The following code creates a 2x2 grid and plots different charts in each cell:
# Create a 2x2 subplot layout, set overall figure size
fig, axes = plt.subplots(2, 2, figsize=(15, 12))
# Chart 1: Scatter plot (top-left)
sns.scatterplot(data=df, x='sepal length (cm)', y='sepal width (cm)', hue='species_name', ax=axes[0, 0])
axes[0, 0].set_title('Sepal Length vs Width')
# Chart 2: Box plot (top-right)
sns.boxplot(data=df, x='species_name', y='petal length (cm)', ax=axes[0, 1])
axes[0, 1].set_title('Petal Length Boxplot')
# Chart 3: Histogram (bottom-left)
sns.histplot(data=df, x='petal width (cm)', kde=True, hue='species_name', ax=axes[1, 0])
axes[1, 0].set_title('Petal Width Distribution')
# Chart 4: Violin plot (bottom-right - similar to box plot, but shows density distribution)
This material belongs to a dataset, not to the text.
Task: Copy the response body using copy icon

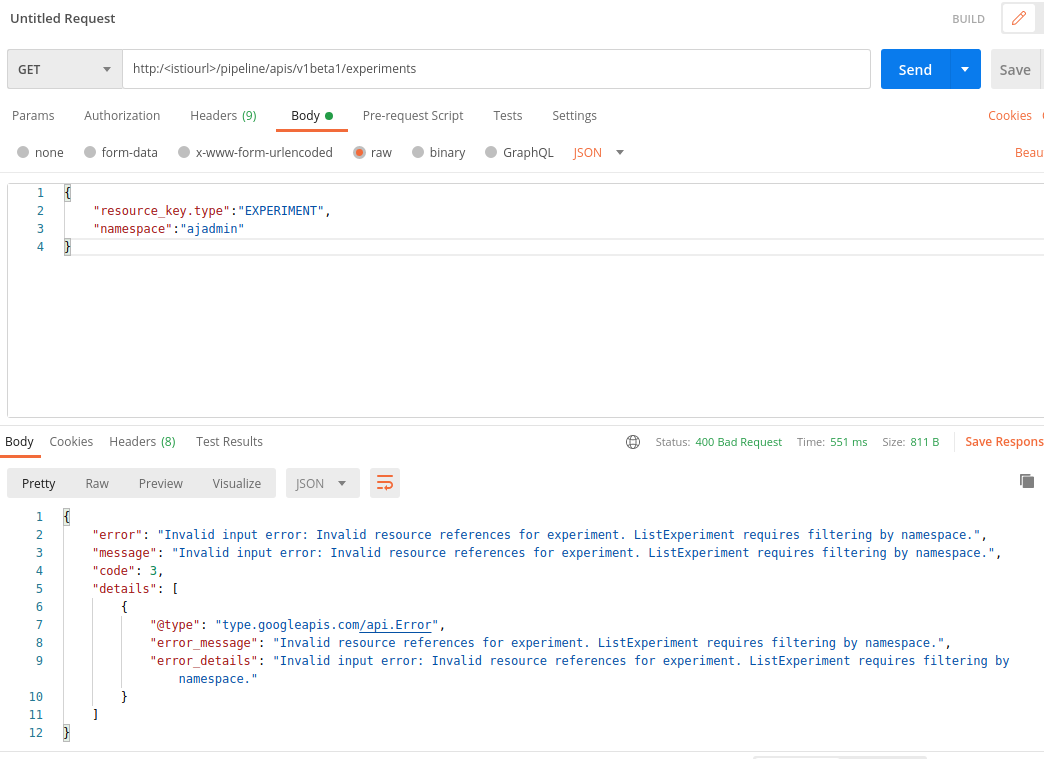Action: [x=1027, y=480]
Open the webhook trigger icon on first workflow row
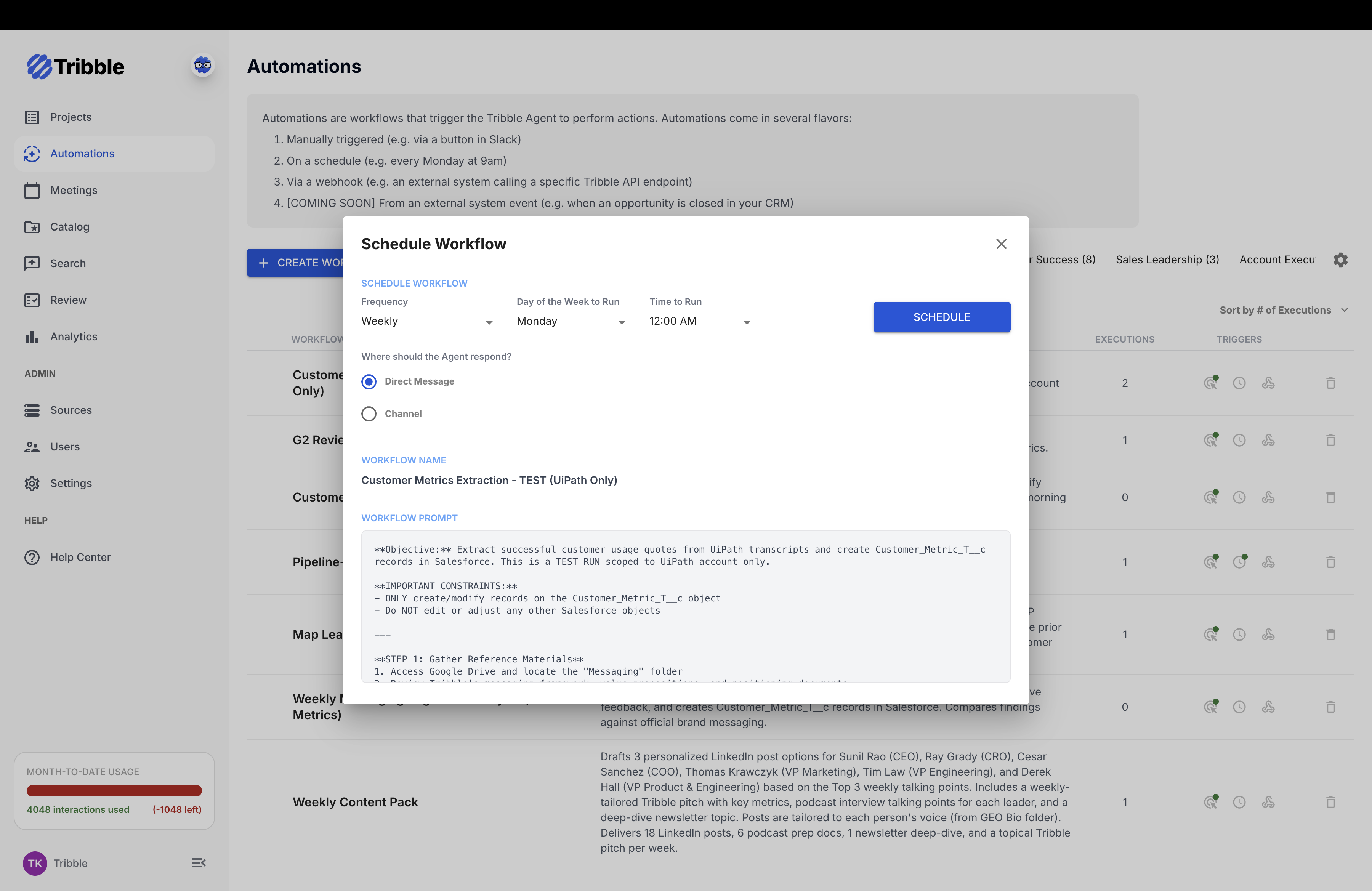 pos(1269,383)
sns.violinplot(data=df, x='species_name', y='sepal length (cm)', ax=axes[1, 1])
axes[1, 1].set_title('Sepal Length Violin Plot')
# Automatically adjust layout to prevent label overlap
plt.tight_layout()
plt.show()
By indexing the axes array (e.g., axes[row, col]), you can direct specific plots to custom locations on the grid, making it highly effective for building comprehensive visualization dashboards.